I'm trying to analyse some code here that's been designed using an MVP Approach. No specific MVP Framework has been used. This is all hand-written code.

//Interface Representing our View
public interface IFooView
{
   string SomeScreenValue
}

//Presenter Implementation
public class FooPresenter 
{
    private readonly IFooView _view;

    public FooPresenter (IFooView view) 
    {
        //The presenter gets instantiated with a reference to a view.
        _view = view
    }

    public void SomeButton_Click(object sender, EventArgs e)
    {
        _view.SomeScreenValue = "The Result";
    }
}

//The Page Implementation
public class FooPage : System.Web.UI.Page, IFooView
{
    private FooPresenter _presenter;

    protected void Page_Init(...)
    {
        _presenter = new FooPresenter(this);  
        //<-- The View has a Presenter, which references the same View...
        Button1.Click += new EventHandler(_presener.SomeButton_Click);
    }
}

It works in that it allows the developer to move the business logic away from the code behind into classes, while still affecting the View. But the absense of an actual Model, and the way in which the View => Presenter => View relationship is setup is just a little irksome to me?

So is the above situation a valid implementation of the MVP Pattern ?

Upvotes: 2

Views: 652

Answers (3)

Marijn
Marijn

Reputation: 10557

Yes it is, this is the "passive view" variant of model view presenter. In this variant, the view has no knowledge of the view whatsoever. The view is dumb and fully controlled by the presenter.

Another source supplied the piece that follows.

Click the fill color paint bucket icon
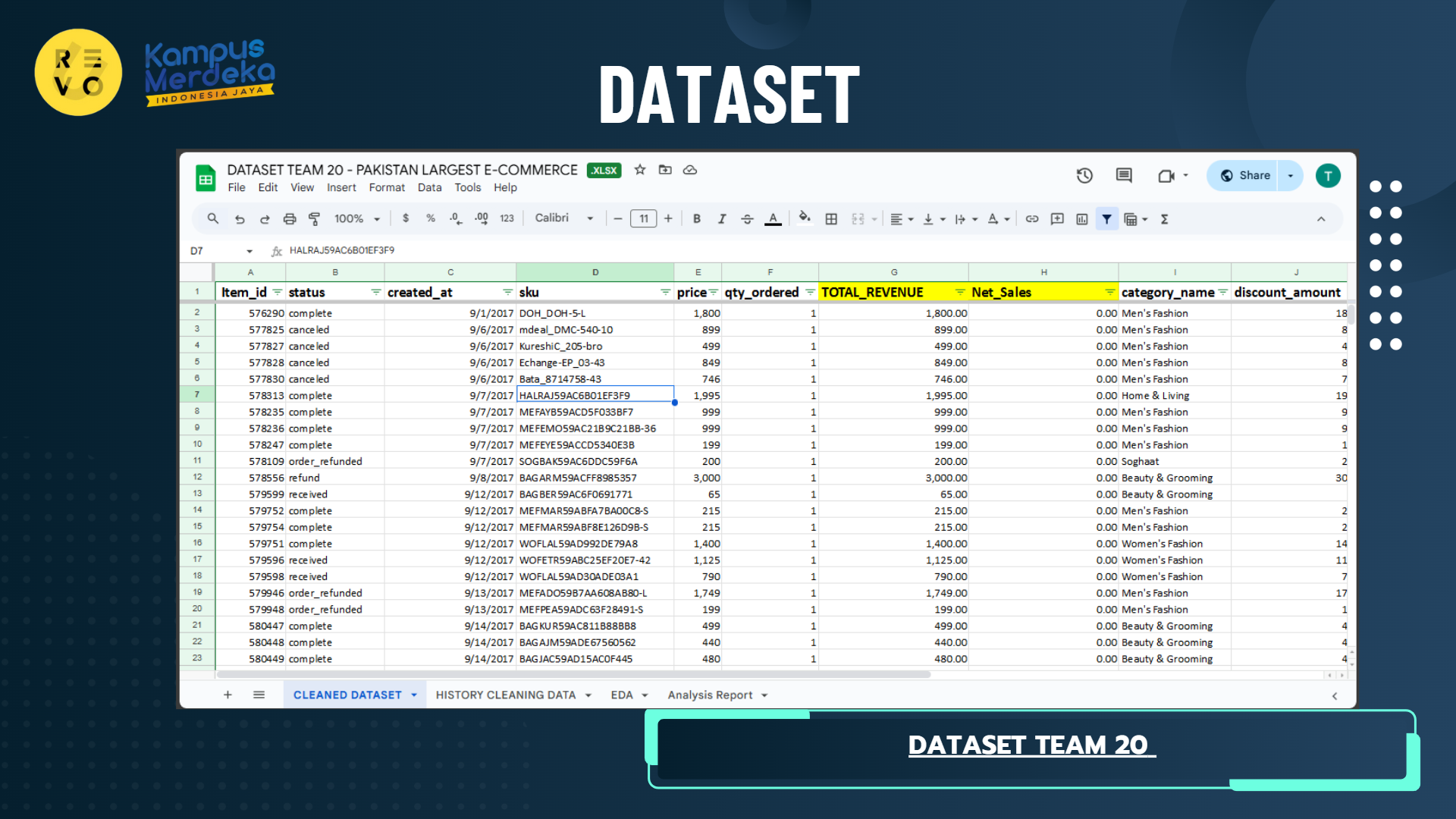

The MVP pattern was described by Fowler in 2004 and he retired it in 2006 by splitting the pattern into supervising conroller (sc) and Passive View (pv). In sc, the view is bound to the model and in pv not, in pv the view is only changed by the presenter directly.

Upvotes: 1

ColinE
ColinE

Reputation: 70122

This is almost MVP in that your Presenter is de-coupled from the view in such a way that when it updates the UI state it does so through the IFooView interface. However, having a method within your presenter that conforms to a standard .NET event handler seems wrong to me. I would make IFooView raise an event when a button click occurs, then your page can perform the task of handling the button click as you currently do, then raising the event which your Presenter handles. This event can be more closely related to the domain, for example you might want an event such as RecordUpdated exposed via your IFooView.

This will make it easier to provide a mock implementation of IFooView for unit testing, which is after all a big advantage of using an MVP / MVC / MVVM pattern.

If you do not have any data coming from a back-end service, or database, then in the case of simple applications it is OK for the Presenter to take on the role of the model as well. This is the case in your trivial example. The same can be done in MVVM, where the ViewModel can take on the Model responsibilities also. However, I would recommend creating a Model if you do anything non-trivial. In your case, the Presenter would delegate to the Model for maintaining state and would use some sort of 'service' to persist changes to this model, or retrieve model objects from web services.

Upvotes: 4

Glenn
Glenn

Reputation: 1975

Yes it is.

But... I should change the presenter construction to FooPage constructor instead. Sometime you want to handle the preInit event and that´s not possible with this setup.